THE TASK = Only the lines from the one containing "How do I perform: Open the 入河(海)方式 dropdown?" to the end of the material belong in your answer. Please copy them word for word.

MATERIAL TO PROCESS =
========================================================================

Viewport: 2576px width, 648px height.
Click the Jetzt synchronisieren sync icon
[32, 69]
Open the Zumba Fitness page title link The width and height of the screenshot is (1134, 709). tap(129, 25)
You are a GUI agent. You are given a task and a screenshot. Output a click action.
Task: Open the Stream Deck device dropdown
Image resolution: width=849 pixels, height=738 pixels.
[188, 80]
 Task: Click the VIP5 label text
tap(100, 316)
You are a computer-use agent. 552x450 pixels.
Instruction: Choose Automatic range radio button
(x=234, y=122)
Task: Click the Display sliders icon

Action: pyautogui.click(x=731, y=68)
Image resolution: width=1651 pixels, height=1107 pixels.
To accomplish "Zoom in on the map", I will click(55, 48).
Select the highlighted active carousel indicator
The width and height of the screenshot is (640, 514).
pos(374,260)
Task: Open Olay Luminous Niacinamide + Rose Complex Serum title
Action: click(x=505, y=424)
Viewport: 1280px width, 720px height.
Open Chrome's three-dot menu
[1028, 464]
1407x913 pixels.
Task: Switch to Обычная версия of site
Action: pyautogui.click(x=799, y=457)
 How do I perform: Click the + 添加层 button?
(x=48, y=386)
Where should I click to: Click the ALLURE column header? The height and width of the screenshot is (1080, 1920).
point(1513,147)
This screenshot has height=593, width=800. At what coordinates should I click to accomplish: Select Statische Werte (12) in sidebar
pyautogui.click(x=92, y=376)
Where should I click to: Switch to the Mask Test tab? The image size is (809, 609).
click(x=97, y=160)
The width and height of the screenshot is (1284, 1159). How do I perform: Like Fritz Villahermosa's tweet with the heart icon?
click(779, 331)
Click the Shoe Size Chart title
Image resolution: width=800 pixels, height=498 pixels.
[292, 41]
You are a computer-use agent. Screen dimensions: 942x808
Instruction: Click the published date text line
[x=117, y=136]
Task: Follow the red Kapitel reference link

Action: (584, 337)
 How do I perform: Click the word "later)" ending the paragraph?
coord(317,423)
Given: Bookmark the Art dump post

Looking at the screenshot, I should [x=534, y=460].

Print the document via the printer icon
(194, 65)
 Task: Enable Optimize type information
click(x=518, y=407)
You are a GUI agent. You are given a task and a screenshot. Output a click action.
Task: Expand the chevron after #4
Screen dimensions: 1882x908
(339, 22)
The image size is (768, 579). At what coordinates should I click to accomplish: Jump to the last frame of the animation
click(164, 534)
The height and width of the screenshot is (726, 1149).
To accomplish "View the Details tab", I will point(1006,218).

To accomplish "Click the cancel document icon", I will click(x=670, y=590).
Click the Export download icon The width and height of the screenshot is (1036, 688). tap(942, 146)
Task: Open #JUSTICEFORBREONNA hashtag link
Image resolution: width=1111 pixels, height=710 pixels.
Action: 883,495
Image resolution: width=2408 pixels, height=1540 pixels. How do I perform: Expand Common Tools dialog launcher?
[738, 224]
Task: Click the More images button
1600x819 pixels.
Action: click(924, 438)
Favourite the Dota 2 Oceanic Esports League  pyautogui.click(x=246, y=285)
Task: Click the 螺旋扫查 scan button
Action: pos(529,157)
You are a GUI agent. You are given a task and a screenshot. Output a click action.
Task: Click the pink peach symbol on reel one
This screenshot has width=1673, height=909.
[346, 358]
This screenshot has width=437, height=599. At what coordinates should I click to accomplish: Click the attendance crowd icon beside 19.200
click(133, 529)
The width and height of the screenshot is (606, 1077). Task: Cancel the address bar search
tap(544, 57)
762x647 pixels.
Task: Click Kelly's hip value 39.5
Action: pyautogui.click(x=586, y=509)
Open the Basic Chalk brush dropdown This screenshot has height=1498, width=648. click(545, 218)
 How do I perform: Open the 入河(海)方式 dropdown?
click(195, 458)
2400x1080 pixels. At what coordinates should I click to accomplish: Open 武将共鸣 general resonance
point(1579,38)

========================================================================

SOLVED PROBLEM =
 How do I perform: Open the 入河(海)方式 dropdown?
click(195, 458)
2400x1080 pixels. At what coordinates should I click to accomplish: Open 武将共鸣 general resonance
point(1579,38)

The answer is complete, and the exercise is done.